Create an annotation batch for the ft dataset.

export_data(format, filepath)

Export the data in the FTDataset to the specified format and write to the provided filepath.

filter([source_uids, splits, x_uids, ...])

Filter the dataset based on the given filters.

get_data()

Get the data associated with the fine tuning dataset.

get_x_uids()

Get the x_uids in the FTDataset.

mix(mix_on, weights, n_samples[, seed])

Mix the dataset by split, source_uid, or slice based on the given weights, returning up to limit samples.

sample(n[, seed])

Sample n samples from the FTDataset.

save(name)

Save the FTDataset as a slice.

set_as_dev_set()

Resample the x_uids within the FTDataset as the dev set for the fine tuning application.

filter(source_uids=None, splits=None, x_uids=None, feature_hashes=None, slices=None, has_gt=None, labels=None, confidence_threshold=None)

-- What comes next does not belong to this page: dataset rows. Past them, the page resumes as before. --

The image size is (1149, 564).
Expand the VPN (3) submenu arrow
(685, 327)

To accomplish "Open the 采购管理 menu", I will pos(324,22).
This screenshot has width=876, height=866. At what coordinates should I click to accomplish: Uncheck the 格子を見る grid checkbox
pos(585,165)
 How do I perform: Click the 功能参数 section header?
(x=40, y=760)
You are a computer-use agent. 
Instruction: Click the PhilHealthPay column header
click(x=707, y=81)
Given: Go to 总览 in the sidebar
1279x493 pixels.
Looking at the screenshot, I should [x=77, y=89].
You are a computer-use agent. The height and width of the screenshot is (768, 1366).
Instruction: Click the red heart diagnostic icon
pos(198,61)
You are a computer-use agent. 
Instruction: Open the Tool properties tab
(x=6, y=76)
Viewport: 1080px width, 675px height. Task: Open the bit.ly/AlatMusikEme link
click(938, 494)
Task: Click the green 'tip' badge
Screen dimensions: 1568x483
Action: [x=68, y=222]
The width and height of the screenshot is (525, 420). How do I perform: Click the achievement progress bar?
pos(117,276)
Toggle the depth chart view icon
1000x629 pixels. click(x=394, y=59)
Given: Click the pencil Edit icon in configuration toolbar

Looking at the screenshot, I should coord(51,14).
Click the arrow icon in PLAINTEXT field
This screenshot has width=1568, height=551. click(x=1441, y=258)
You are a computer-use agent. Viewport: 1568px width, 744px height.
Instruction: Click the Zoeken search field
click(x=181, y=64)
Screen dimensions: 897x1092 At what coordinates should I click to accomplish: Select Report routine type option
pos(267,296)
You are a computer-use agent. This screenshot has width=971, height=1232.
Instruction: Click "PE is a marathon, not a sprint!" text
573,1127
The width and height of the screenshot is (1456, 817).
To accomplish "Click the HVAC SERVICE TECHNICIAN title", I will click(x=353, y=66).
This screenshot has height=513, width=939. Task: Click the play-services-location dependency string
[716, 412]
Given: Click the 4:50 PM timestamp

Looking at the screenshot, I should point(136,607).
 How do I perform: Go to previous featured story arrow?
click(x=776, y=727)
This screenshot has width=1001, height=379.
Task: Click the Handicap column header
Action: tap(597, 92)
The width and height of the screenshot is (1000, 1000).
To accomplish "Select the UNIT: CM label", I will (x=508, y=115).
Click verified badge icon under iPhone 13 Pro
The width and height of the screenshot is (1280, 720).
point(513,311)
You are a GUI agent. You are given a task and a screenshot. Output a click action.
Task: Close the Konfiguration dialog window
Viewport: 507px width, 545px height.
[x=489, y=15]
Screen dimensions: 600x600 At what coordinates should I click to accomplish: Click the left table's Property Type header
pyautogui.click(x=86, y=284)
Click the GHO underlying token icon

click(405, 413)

Filter the dataset based on the given filters.

Parameters:
  • source_uids (Optional[List[int]], default: None) – The source uids to filter by

  • splits (Optional[List[str]], default: None) – The splits to filter by

  • x_uids (Optional[List[str]], default: None) – The x uids to filter by

  • feature_hashes (Optional[List[str]], default: None) – The feature hashes to filter by

  • slices (Optional[List[Slice]], default: None) – The slices to filter by, rows within at least one slice will be included

  • has_gt (Optional[bool], default: None) – Filter by the existence / non-existence of ground truth

  • labels (Optional[List[str]], default: None) – The labels to filter by

  • confidence_threshold (Optional[float], default: None) – The confidence threshold to filter by

Returns:

The filtered dataset

Return type:

QualityDataset